Identical copies of all the records below are needed.
-------- DATASET ENTRIES --------
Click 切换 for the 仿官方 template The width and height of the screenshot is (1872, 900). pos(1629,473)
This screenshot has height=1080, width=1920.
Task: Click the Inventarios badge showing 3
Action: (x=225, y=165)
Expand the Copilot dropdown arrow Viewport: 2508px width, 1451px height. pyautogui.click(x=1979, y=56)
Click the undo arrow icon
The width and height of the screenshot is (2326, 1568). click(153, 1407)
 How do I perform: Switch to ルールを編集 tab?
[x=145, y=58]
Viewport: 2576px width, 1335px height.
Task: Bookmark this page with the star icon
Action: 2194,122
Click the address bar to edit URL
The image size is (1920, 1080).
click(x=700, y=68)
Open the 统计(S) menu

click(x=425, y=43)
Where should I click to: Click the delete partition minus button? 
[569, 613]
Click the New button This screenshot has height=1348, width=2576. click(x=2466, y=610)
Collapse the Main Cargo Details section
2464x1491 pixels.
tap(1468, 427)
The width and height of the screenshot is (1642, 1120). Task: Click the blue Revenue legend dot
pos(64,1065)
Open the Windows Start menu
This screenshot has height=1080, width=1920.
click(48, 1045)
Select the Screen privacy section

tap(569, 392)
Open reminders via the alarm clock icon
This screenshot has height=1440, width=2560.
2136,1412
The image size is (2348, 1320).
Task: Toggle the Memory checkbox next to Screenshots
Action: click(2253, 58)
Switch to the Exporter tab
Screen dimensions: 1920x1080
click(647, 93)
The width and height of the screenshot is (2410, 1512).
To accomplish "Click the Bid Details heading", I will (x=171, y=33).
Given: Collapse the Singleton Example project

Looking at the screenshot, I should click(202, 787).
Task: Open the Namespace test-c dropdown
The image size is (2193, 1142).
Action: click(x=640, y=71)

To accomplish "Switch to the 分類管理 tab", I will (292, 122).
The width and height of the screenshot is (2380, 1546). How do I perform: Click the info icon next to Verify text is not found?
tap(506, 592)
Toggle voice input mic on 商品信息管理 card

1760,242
--------
SOLVED PROBLEM:
Click 切换 for the 仿官方 template The width and height of the screenshot is (1872, 900). pos(1629,473)
This screenshot has height=1080, width=1920.
Task: Click the Inventarios badge showing 3
Action: (x=225, y=165)
Expand the Copilot dropdown arrow Viewport: 2508px width, 1451px height. pyautogui.click(x=1979, y=56)
Click the undo arrow icon
The width and height of the screenshot is (2326, 1568). click(153, 1407)
 How do I perform: Switch to ルールを編集 tab?
[x=145, y=58]
Viewport: 2576px width, 1335px height.
Task: Bookmark this page with the star icon
Action: 2194,122
Click the address bar to edit URL
The image size is (1920, 1080).
click(x=700, y=68)
Open the 统计(S) menu

click(x=425, y=43)
Where should I click to: Click the delete partition minus button? 
[569, 613]
Click the New button This screenshot has height=1348, width=2576. click(x=2466, y=610)
Collapse the Main Cargo Details section
2464x1491 pixels.
tap(1468, 427)
The width and height of the screenshot is (1642, 1120). Task: Click the blue Revenue legend dot
pos(64,1065)
Open the Windows Start menu
This screenshot has height=1080, width=1920.
click(48, 1045)
Select the Screen privacy section

tap(569, 392)
Open reminders via the alarm clock icon
This screenshot has height=1440, width=2560.
2136,1412
The image size is (2348, 1320).
Task: Toggle the Memory checkbox next to Screenshots
Action: click(2253, 58)
Switch to the Exporter tab
Screen dimensions: 1920x1080
click(647, 93)
The width and height of the screenshot is (2410, 1512).
To accomplish "Click the Bid Details heading", I will (x=171, y=33).
Given: Collapse the Singleton Example project

Looking at the screenshot, I should click(202, 787).
Task: Open the Namespace test-c dropdown
The image size is (2193, 1142).
Action: click(x=640, y=71)

To accomplish "Switch to the 分類管理 tab", I will (292, 122).
The width and height of the screenshot is (2380, 1546). How do I perform: Click the info icon next to Verify text is not found?
tap(506, 592)
Toggle voice input mic on 商品信息管理 card

1760,242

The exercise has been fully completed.